### Quoted passage
--- START ---

On 18 December 2017 at 10:05, Robert Haas <robertmh...@gmail.com> wrote:

> On Thu, Dec 14, 2017 at 9:34 PM, Craig Ringer <cr...@2ndquadrant.com>
> wrote:
> > On 15 December 2017 at 09:24, Greg Stark <st...@mit.edu> wrote:
> >> Another simpler option would be to open up a new file in the log
> >> directory
> >
> > ... if we have one.
> >
> > We might be logging to syslog, or whatever else.
> >
> > I'd rather keep it simple(ish).
>
> +1.  I still think just printing it to the log is fine.
>
>
Here we go. Implemented pretty much as outlined above. A new
pg_diag_backend(pid) function sends a new
ProcSignalReason PROCSIG_DIAG_REQUEST. It's handled by
CHECK_FOR_INTERRUPTS() and logs MemoryContextStats() output to elog(...).

I didn't want to mess with the MemoryContextMethods and expose a
printf-wrapper style typedef in memnodes.h, so I went with a hook global.
It's a diagnostic routine so I don't think that's going to be a great
bother. By default it's set to write_stderr. That just writes to vfprintf
on unix so the outcome's the same as our direct use of fprintf now.

On Windows, though, using write_stderr will make Pg attempt to write memory
context dumps to the eventlog with ERROR level if running as a service with
no console. That means we vsnprintf the string into a static buffer first.
I'm not 100% convinced of the wisdom of that because it could flood the
event log, which is usually size limited by # of events and recycled. It'd
be better to write one event than write one per memory context line, but
it's not safe to do that when OOM. I lean toward this being a win: at least
Windows users should have some hope of finding out why Pg OOM'd, which
currently they don't when it runs as a service. If we don't, we should look
at using SetStdHandle to write stderr to a secondary logfile instead.

--- END ---

### Work to complete
(a) In the PostgreSQL mailing-list message, what is the new hook global set to by default?
(b) Write the next part of the PostgreSQL mailing-list message, starting after its final sentence.

### Extracted entries
--- START ---

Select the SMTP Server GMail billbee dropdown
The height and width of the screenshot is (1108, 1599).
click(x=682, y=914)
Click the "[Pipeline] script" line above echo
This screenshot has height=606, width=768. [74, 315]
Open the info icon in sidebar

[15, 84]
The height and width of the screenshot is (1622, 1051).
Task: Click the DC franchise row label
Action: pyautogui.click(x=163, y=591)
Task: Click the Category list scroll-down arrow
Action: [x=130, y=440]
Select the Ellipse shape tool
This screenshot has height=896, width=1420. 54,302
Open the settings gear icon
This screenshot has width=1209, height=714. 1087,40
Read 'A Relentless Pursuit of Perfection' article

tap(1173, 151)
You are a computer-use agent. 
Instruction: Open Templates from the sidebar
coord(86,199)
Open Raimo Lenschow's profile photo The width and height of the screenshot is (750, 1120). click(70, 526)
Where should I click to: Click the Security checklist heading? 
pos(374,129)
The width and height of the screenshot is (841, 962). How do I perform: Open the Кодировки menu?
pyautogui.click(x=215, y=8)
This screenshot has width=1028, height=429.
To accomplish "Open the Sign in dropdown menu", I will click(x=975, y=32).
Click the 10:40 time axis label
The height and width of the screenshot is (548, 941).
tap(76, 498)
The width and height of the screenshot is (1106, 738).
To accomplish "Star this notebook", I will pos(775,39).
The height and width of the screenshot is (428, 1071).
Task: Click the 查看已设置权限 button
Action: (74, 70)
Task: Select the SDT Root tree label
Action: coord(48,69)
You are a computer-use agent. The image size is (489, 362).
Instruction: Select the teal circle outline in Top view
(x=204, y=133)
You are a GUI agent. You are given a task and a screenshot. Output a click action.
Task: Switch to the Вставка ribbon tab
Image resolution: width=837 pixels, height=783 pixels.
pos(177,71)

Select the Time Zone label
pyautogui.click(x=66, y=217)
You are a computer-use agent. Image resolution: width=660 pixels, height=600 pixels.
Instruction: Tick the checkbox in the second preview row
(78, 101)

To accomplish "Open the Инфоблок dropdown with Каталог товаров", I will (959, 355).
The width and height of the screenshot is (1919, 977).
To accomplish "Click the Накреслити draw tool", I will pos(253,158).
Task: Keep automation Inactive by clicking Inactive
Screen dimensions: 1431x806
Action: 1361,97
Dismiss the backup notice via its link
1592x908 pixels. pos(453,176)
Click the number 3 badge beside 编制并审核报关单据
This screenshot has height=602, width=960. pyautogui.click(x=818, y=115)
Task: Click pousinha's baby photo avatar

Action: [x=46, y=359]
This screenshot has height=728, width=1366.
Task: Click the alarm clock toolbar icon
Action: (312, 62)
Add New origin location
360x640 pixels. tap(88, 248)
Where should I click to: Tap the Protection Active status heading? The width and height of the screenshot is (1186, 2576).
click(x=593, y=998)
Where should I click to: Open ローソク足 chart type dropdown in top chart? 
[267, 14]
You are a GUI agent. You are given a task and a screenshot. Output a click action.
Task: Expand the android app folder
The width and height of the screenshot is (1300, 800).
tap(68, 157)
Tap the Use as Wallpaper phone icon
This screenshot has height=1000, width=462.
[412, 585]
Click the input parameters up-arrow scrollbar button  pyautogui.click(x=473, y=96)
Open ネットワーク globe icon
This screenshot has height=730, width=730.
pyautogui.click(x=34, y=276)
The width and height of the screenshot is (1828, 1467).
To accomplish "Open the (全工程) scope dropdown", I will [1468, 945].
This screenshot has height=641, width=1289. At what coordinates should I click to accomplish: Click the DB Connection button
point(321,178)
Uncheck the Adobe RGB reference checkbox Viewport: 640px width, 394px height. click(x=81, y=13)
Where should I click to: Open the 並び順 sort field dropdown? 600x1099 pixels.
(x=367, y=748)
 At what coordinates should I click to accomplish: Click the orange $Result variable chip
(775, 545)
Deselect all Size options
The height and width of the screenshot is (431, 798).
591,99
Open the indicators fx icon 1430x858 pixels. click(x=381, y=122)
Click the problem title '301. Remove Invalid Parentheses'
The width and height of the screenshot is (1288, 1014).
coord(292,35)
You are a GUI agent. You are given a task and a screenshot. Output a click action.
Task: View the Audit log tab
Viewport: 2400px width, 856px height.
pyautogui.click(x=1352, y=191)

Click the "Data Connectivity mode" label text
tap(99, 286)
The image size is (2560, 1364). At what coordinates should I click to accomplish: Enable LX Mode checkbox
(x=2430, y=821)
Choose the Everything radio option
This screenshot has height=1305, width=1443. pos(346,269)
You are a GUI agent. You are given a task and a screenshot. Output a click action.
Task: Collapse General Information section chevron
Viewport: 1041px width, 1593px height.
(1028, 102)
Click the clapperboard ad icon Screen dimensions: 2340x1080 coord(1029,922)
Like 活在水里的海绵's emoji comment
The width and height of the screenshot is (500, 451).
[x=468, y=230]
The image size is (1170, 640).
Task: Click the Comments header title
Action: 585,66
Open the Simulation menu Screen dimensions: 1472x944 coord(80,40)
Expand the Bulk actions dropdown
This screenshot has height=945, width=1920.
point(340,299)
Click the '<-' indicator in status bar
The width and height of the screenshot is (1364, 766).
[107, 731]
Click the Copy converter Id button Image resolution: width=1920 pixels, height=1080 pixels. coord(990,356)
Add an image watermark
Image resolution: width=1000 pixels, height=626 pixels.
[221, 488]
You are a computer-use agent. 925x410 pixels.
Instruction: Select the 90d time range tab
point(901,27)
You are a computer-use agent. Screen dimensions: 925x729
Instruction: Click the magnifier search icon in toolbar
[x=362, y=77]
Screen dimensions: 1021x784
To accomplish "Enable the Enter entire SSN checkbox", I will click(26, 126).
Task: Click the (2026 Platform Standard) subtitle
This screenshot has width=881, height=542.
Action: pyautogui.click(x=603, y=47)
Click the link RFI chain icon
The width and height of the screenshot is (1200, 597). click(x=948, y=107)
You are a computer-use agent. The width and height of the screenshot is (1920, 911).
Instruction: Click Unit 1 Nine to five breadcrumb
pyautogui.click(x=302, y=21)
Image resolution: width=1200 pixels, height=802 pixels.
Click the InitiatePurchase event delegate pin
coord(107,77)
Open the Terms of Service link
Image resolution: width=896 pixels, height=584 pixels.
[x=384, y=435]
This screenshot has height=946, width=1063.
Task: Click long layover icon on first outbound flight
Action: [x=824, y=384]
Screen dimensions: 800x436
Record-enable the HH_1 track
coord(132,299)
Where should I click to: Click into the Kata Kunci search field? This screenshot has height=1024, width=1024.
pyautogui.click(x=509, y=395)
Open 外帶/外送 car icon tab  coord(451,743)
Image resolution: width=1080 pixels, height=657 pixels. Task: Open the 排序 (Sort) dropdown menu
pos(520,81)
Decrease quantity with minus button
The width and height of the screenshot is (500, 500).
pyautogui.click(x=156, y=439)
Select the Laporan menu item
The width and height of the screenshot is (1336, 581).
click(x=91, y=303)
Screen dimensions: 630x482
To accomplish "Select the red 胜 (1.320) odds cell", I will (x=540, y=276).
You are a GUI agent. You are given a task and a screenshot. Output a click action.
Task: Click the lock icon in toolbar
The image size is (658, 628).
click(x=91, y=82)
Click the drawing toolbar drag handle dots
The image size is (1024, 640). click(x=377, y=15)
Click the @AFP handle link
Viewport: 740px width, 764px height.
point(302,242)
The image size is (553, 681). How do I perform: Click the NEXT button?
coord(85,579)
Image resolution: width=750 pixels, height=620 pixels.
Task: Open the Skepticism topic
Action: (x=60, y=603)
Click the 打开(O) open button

--- END ---

### Answers for the exercise
(a) It is set to write_stderr.

(b)
I'm happy to just add a trivial vfprintf wrapper so we preserve exactly the
same behaviour instead, but I figured I'd start with reusing write_stderr.

I'd really like to preserve the writing to elog(...) not fprintf, because
on some systems simply finding where stderr is written can be a challenge,
if it's not going to /dev/null via some detached session. Is it in
journald? In some separate log? Being captured by the logging collector
(and probably silently eaten)? Who knows!

Using elog(...) provides a log_line_prefix and other useful info to
associate the dump with the process of interest and what it's doing at the
time.

Also, an astonishing number of deployed systems I've worked with actually
don't put the pid or anything useful in log_line_prefix to make grouping up
multi-line output practical. Which is insane. But it's only PGC_SIGHUP so
fixing it is easy enough.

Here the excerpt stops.